Marie - To my knowledge this has never been observed but in theory yes. Because certainly distant very large earthquakes can set off volcanic eruptions so presumably this is possible.

Chris -  Richard, one would think they might have an impact on mud volcanoes?

Richard Davies - Absolutely. That’s proven that earthquakes can kick off mud volcanoes. If you go down to a beach and you jump up and down on the shoreline long enough you will create your own sand volcanoes through the same sort of process. You cause something called liquefaction when you turn the sediment into a liquid.

Chris -  Have we any evidence linking earthquake activity or bomb tests or anything like that to mud volcanoes really or is it just theory?

Richard -  Well, now I’ve investigated the Lusi volcano I’ve heard of stories where mud volcanoes erupted at the same time as seismic surveys etcetera. I don’t know if it’s proven yet but it’s certainly been suggested. If there’s already a mud volcano there, in other words the pipe works is there already, it could happen. It could increase its activity level.

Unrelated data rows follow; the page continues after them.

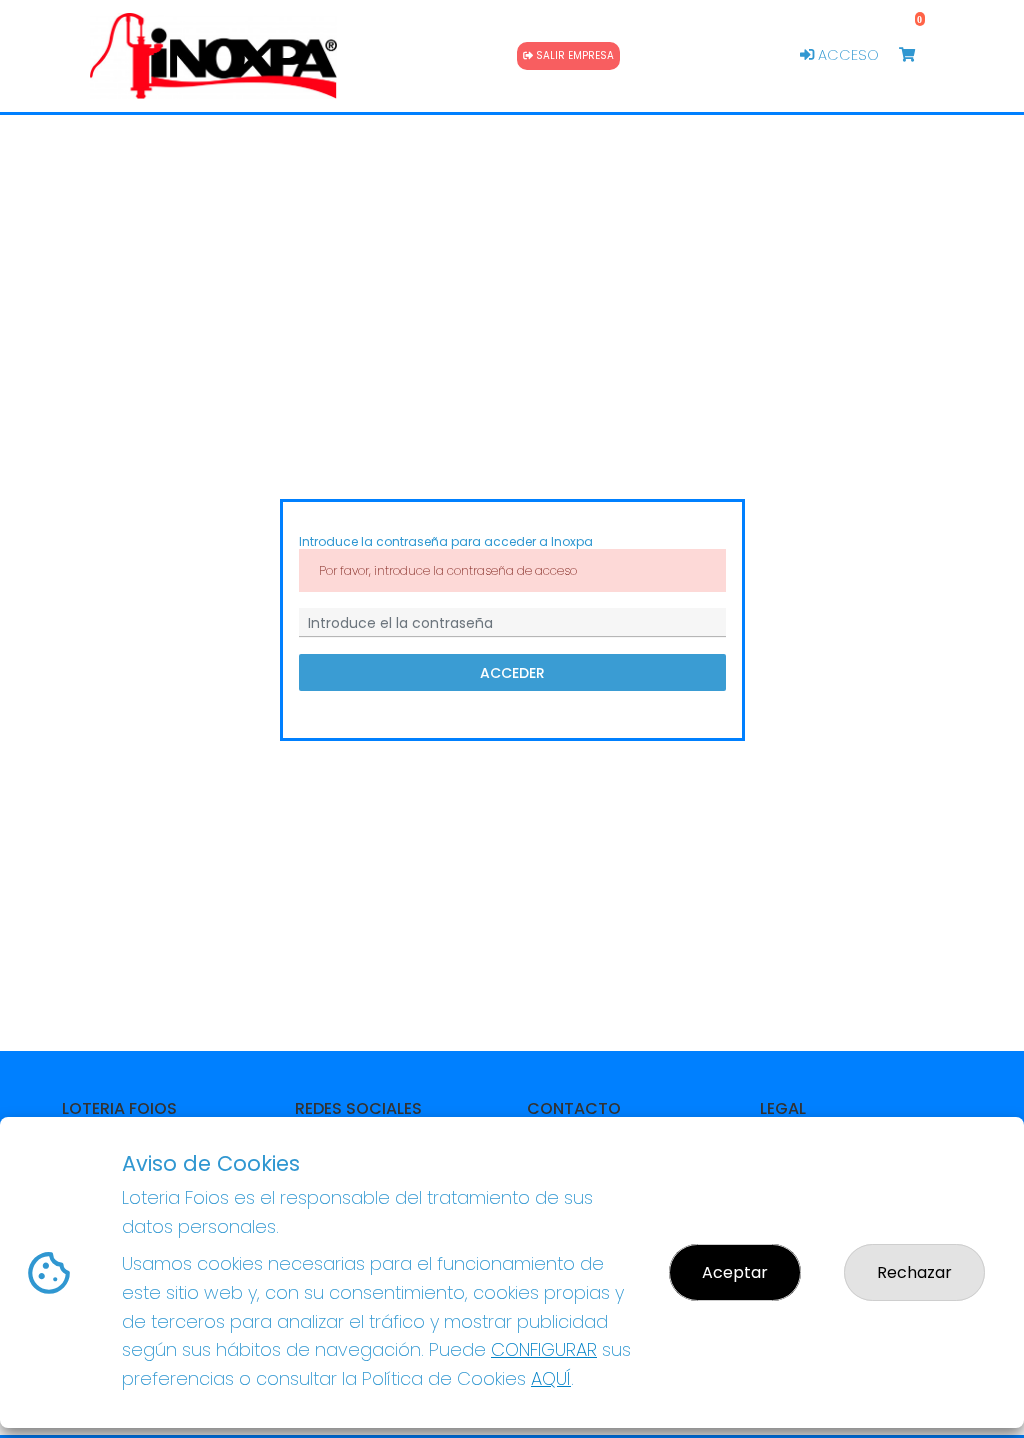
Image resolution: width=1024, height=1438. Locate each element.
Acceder (512, 673)
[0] (916, 55)
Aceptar (735, 1272)
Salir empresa (573, 55)
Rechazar (914, 1272)
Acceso (846, 55)
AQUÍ (551, 1378)
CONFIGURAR (544, 1349)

Chris - The answer we trot out is the oil volume relative to the crust of the Earth is very minor. Situations like this highlight the fact that there can be consequences.

Richard - This is something that happens probably a few times a year around the world. What’s happened here has been unfortunate in that the area was ready for a mud volcano before. In other words geologically the conditions were suitable. Unfortunately this company drilled a well which had operational problems which provided the pipe work, the plumbing so that the mud volcano would form. This is something that happens a handful of time each year. This is the worst case in that unfortunately it happened in a populated area and it brought a lot of mud with it.

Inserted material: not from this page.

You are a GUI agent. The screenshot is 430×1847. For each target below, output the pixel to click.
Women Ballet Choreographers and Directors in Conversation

Chris - People are probably going to be quite surprised to learn that we do have one of these in Britain although, thankfully, not on the scale of the Indonesian example.

Richard - Yes. It is nowhere near on the scale of the Indonesian example and it is a natural occurrence. These are very small mud volcanoes outside Swindon but what I like about them is they provide an analogue for what’s happening in Java right now. It’s actually a limestone, a Corallian which is a Jurassic aged limestone: 150-160 million years old. It’s supplying fluid and the fluid is then passing through a clay called the ampthill clay and the clay is brought to the surface. It actually has with it a number of beautifully preserved ammonites.

Chris: That saves fossil hunters a bit of effort. Richard, thank you very much.